Write a deferred function to store secrets

Use the Deferred type to create a function that you add to a module to redact sensitive information.

These instructions use Puppet Development Kit (PDK), our recommended tool for creating modules. The steps are also based on RHEL 7 OS.

  1. Install PDK using the command appropriate to your system.

    You might have to restart your command-line interface for pdk commands to be in your path.

  2. From a working directory, run the following commands.
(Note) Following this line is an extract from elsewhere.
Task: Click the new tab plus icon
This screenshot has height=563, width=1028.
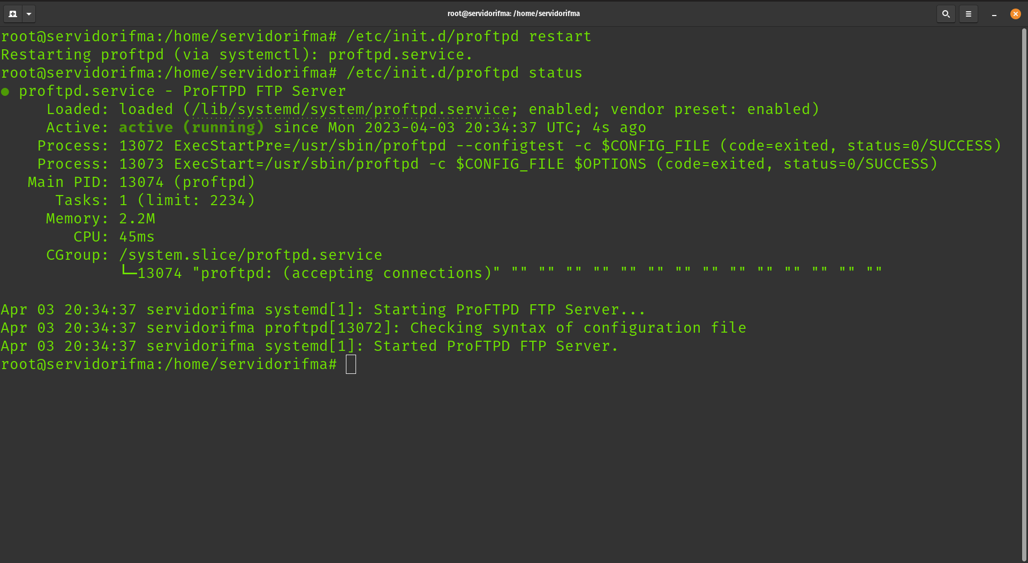Action: [x=12, y=14]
You can accept the default answers to the questions for the steps.
    1. pdk new module mymodule
    2. cd mymodule
    3. pdk new class mymodule
    4. mkdir -p lib/puppet/functions
  3. Paste this code into manifests/init.pp.
    # This is a simple example of calling a function at catalog apply time.
    #
    # @summary Demonstrates calling a Deferred function that is housed with this module in lib/puppet/functions/myupcase.rb
    #
    # @example
    #   puppet apply manifests/init.pp
    class mymodule {
      $d = Deferred("mymodule::myupcase", ["mysecret"])
    
      notify { example :
        message => $d
      }
    }
    
    class { 'mymodule': }
  4. Paste this code into lib/puppet/functions/mymodule/myupcase.rb
    Puppet::Functions.create_function(:'mymodule::myupcase') do
      dispatch :up do
        param 'String', :some_string
      end
    
      def up(some_string)
        Puppet::Pops::Types::PSensitiveType::Sensitive.new(some_string.upcase)
      end
    end
  5. Run /opt/puppetlabs/bin/puppet apply manifests/init.pp. This outputs a notice.
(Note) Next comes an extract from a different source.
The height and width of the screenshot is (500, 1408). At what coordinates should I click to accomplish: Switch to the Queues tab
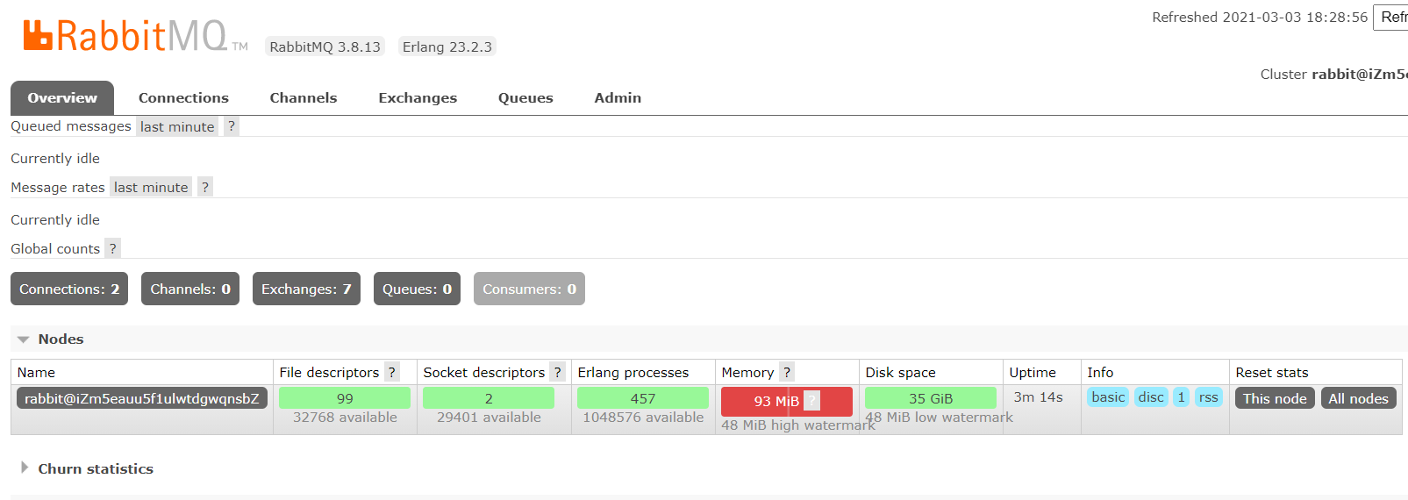(x=525, y=98)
    The use of Sensitive in the up function tells the agent not to store the cleartext value in logs or reports. On the command line and in the Puppet Enterprise console, sensitive data appears as [redacted].

    Note: The workflow using Deferred functions is the same module adoption workflow that you already use for other modules; you can package functions in a module that are synced down to agents. In most cases, you add the new module to your Puppetfile.